50th Anniversary of Friendship 7

7 astronauts were selected by NASA until May 28, 1959, who were planned for the first manned space flights of the USA. John H. Glenn was the oldest and the only one coming from the US marine corps, the other astronauts were test pilots from the Navy or the Air Force.
John H. Glenn, *18.7.1921, photo: NASA
John Glenn in the Mercury space suit (photo: NASA)

Originally the flight of Glenn was planned to be like the ones of his predecessors Alan Shepard (MR-3, 5th of May 1961) and Gus Grissom (MR-4, 21st of July 1961) who made ballistical flights into a space equivalent height but without orbitting the Earth. Their Mercury capsules were shot into space with a Redstone rocket. The launch of a more powerful Atlas rocket failed on April 25, 1961, so that NASA didn't risked to try this with a human as a pilot.

At August 7, 1961 German Titov made 14 orbits around Earth on his flight and with this he annulated the small flaw of the flight of Yuri Gagarin who didn't orbitted the Earth completely. - At the end of November 1961 the flight of the chimpanzee Enos with a Mercury-Atlas combination was successful (MA-5, 28. November 1961).

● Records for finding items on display
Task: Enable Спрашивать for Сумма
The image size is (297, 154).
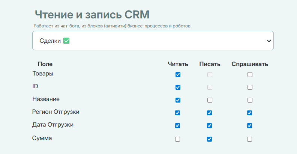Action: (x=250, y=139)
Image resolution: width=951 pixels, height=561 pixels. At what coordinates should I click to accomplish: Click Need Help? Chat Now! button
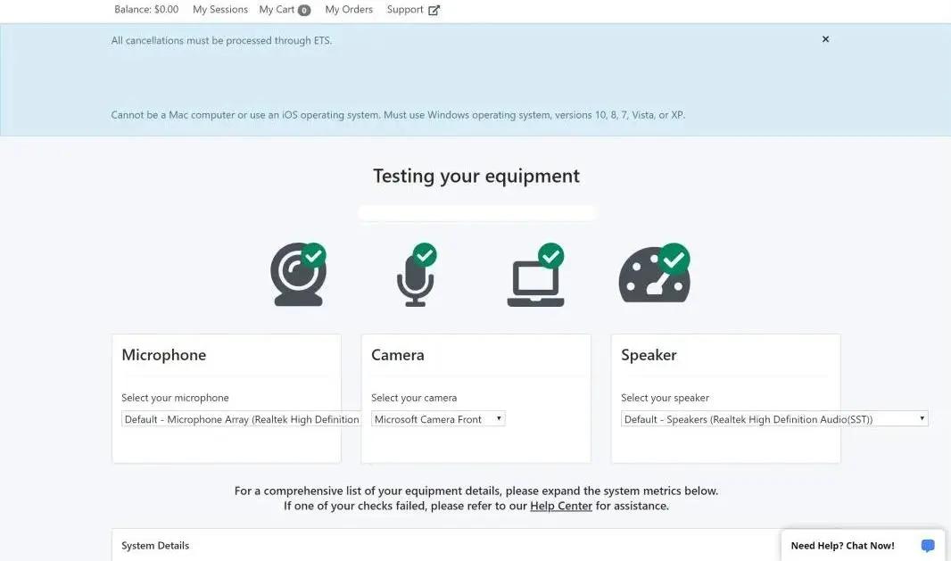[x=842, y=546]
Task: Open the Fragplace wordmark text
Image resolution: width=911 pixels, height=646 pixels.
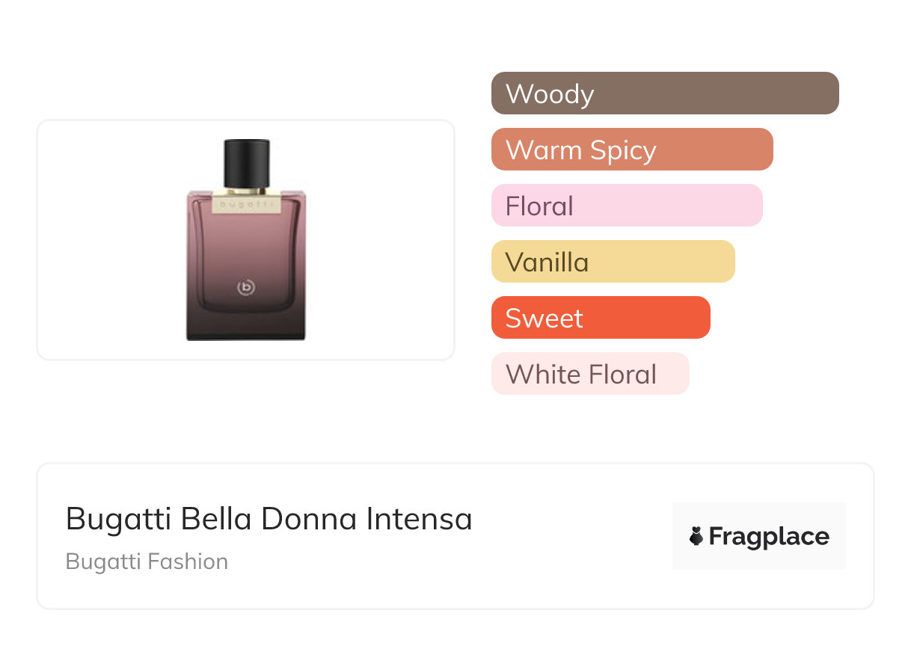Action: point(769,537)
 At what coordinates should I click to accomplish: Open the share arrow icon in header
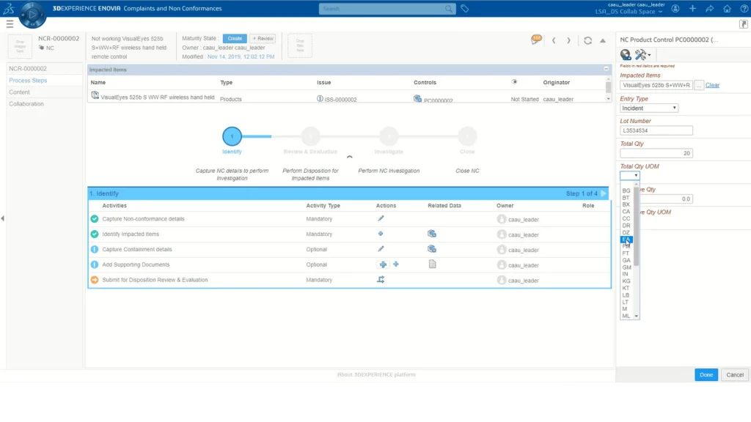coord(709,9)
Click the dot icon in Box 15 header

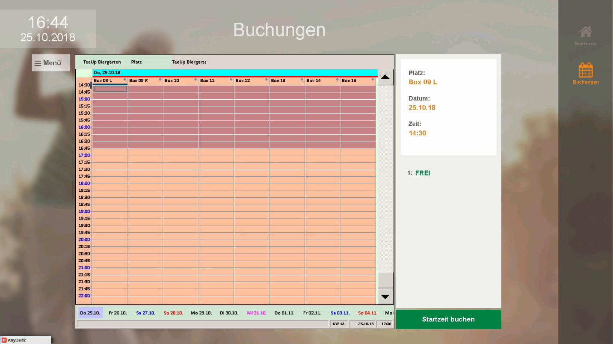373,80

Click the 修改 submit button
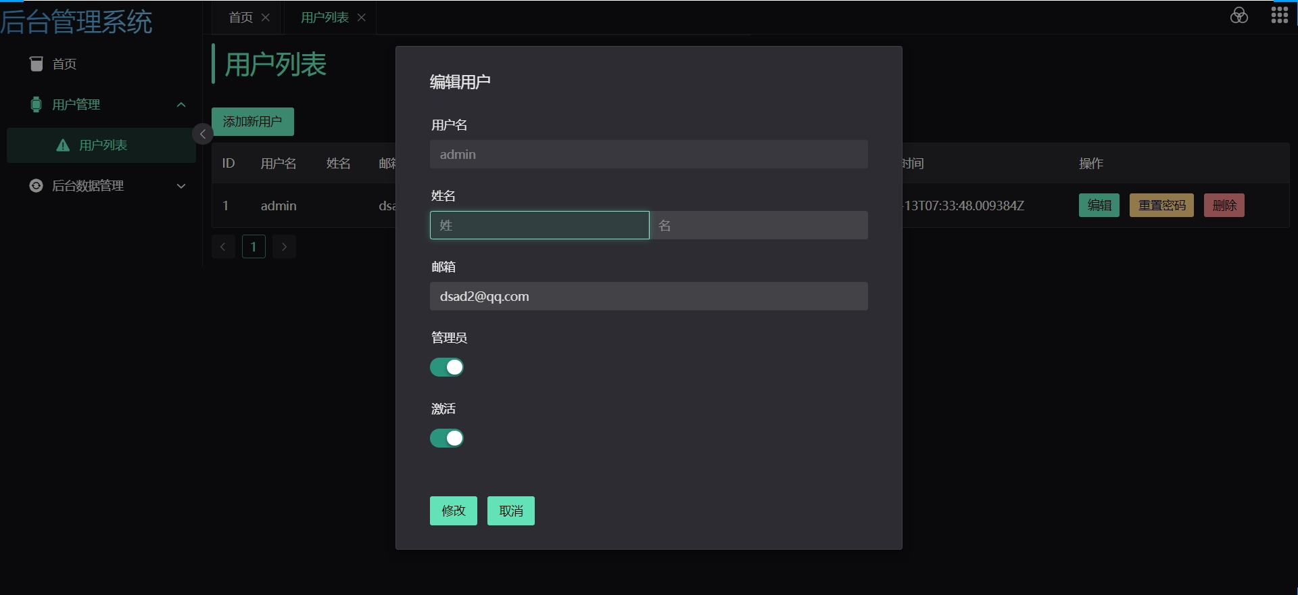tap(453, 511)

● To do
[A] Check these three statements against the Friendship 7 anniversary text. For each, answer yes or no and quote the words from the text that decide it. (i) John H. Glenn was the youngest of the seven astronauts NASA selected. (ii) The Mercury capsules of Alan Shepard and Gus Grissom were launched with a Redstone rocket. (iii) The flight of the chimpanzee Enos at the end of November 1961 failed.
[B] Continue the Friendship 7 anniversary text from the point where it stops.

● Answers by task
[A]
(i) No: "John H. Glenn was the oldest"
(ii) Yes: "Their Mercury capsules were shot into space with a Redstone rocket."
(iii) No: "At the end of November 1961 the flight of the chimpanzee Enos with a Mercury-Atlas combination was successful"

[B]
Launch of Friendship 7 / Mercury-6, photo: NASA
Launch of Friendship 7 / Mercury 6 (photo: NASA)
Therefore on Tuesday, February 20, 1962 an Atlas rocket with the Mercury capsule "Friendship 7" was installed and positioned in Cape Canaveral for launch. Several technical problems delayed the start of Mercury 6. Nearly two and a half hours the pilot and the spectators had to wait until the launch actually took place at 4:47 p.m. CET.

The rocket lifted the capsule into an orbit with an apogee, the highest point of the elliptical course around Earth of 265 kilometer and a perigee, the closest point to Earth of the orbit of 159 kilometer. With this orbit the capsule would had been able to make up to a hundred circulations until the remaining atmospheric resistance would had slowed the object down and would had brought it back to the ground.

After about one and a half Earth orbits problems within the automatic capsule stabilization occured. Originally it was planned that Glenn might be only a passenger on his flight around the world like Gagarin was on his journey. But the problems became too critical to correct them remotely controlled from the ground. Only by manual correction it was possible to stabilize the space ship again.

After three Earth orbits and an about five hours lasting flight "Friendship 7" watered within the Atlantic Ocean at 9:43 p.m. CET successfully despite of some more technical problems. The capsule came down only ten kilometers away from the destroyer "Noa".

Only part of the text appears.